Las autoridades sanitarias del condado de Coconino, en el norte de Arizona, confirmaron la muerte de un residente a causa de la peste bubónica, convirtiéndose en el primer caso mortal de esta enfermedad registrado en Estados Unidos en lo que va del 2025.
Patrice Horstman, presidenta de la Junta de Supervisores del condado, informó sobre el proceso, sin revelar mayores detalles por respeto a la familia de la víctima. Según se conoció, la persona acudió al servicio de urgencias del Flagstaff Medical Center, donde recibió atención inmediata, pero pese a los intentos de reanimación falleció ese mismo día.
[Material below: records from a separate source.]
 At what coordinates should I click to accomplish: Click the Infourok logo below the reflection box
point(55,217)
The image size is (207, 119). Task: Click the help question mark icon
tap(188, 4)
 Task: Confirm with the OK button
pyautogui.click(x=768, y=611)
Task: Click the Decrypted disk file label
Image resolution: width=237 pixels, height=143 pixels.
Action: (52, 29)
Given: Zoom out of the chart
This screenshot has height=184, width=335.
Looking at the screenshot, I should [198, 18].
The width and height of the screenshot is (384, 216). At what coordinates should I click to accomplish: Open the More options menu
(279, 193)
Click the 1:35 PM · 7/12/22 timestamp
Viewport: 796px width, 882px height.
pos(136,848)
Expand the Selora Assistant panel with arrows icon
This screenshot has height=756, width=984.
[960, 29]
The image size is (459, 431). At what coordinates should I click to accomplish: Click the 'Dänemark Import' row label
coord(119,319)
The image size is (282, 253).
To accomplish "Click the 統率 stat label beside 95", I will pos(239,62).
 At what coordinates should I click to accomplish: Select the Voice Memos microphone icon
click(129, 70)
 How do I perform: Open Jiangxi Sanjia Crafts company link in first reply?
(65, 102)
La peste bubónica, también conocida como la “muerte negra” por la devastación que provocó en Europa en el siglo XIV, es hoy una infección bacteriana poco común que se transmite principalmente a través de pulgas infectadas que viven en roedores silvestres. Los Centros para el Control y la Prevención de Enfermedades (CDC) reportan en promedio menos de una decena de casos al año, concentrados principalmente en estados del suroeste como Arizona, Nuevo México, Colorado, California, Oregón y Nevada.
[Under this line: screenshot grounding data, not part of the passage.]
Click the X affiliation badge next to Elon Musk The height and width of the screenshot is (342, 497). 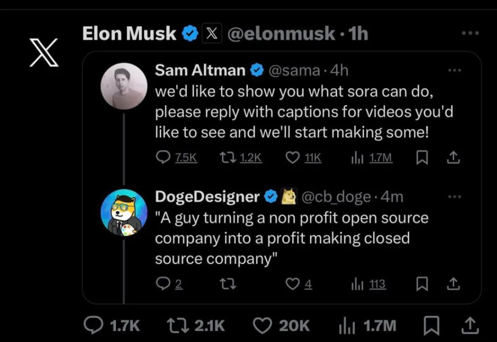tap(211, 34)
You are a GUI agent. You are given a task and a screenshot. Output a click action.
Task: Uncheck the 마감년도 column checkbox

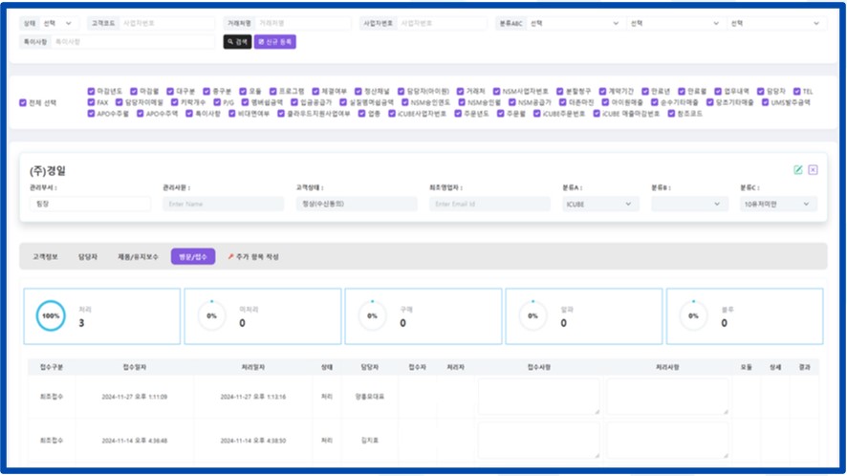click(x=91, y=92)
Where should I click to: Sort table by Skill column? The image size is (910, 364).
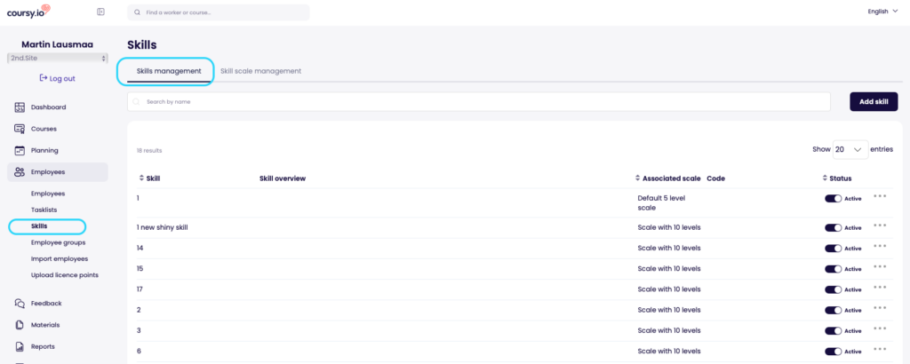point(149,178)
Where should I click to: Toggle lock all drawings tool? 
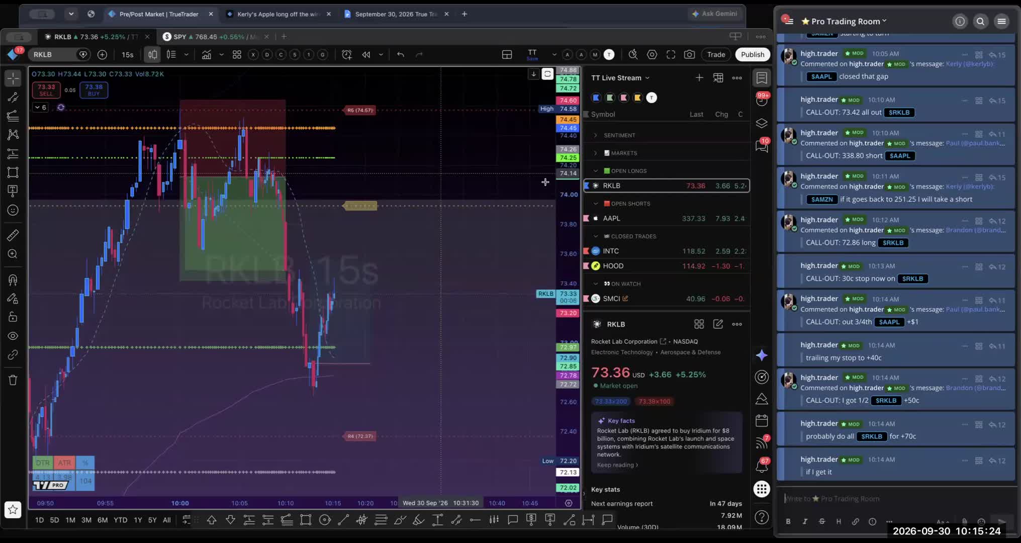[x=13, y=317]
Según Órdenes de Salud, el riesgo de transmisión de persona a persona es muy bajo. De hecho, el último contagio humano directo registrado en Estados Unidos data de 1924. Sin embargo, la bacteria puede ser letal si no se detecta y trata a tiempo. Aunque no existe una vacuna, la peste responde bien a los antibióticos cuando es diagnosticada de forma oportuna.
La forma más común es la peste bubónica, que se caracteriza por fiebre alta, escalofríos, fuerte dolor de cabeza, dolores musculares, náuseas y la inflamación dolorosa de los ganglios linfáticos —los conocidos “bubones”—. Si no se trata, la infección puede extenderse a la sangre (peste septicémica) oa los pulmones (peste neumónica), esta última más mortal y de más fácil propagación.
Las autoridades de salud del condado de Coconino recordaron a la comunidad extremar precauciones al manipular roedores muertos o enfermos y sus mascotas, ya que las pulgas son el principal vector de transmisión. Se recomienda mantener a las mascotas bajo control, usar repelentes de insectos y no manipular animales silvestres.
A nivel global, la República Democrática del Congo, Madagascar y Perú concentran la mayor cantidad de casos endémicos de peste bubónica, según la Organización Mundial de la Salud (OMS). Dependiendo del contexto, la letalidad de esta enfermedad puede variar entre el 30% y el 60% sin tratamiento oportuno.
Con esta muerte, las autoridades estadounidenses recomiendan intensificar la vigilancia epidemiológica en zonas rurales donde habitan roedores silvestres y reiteran que, aunque la peste es histórica, sigue presente y requiere detección y respuesta temprana para evitar desenlaces fatales.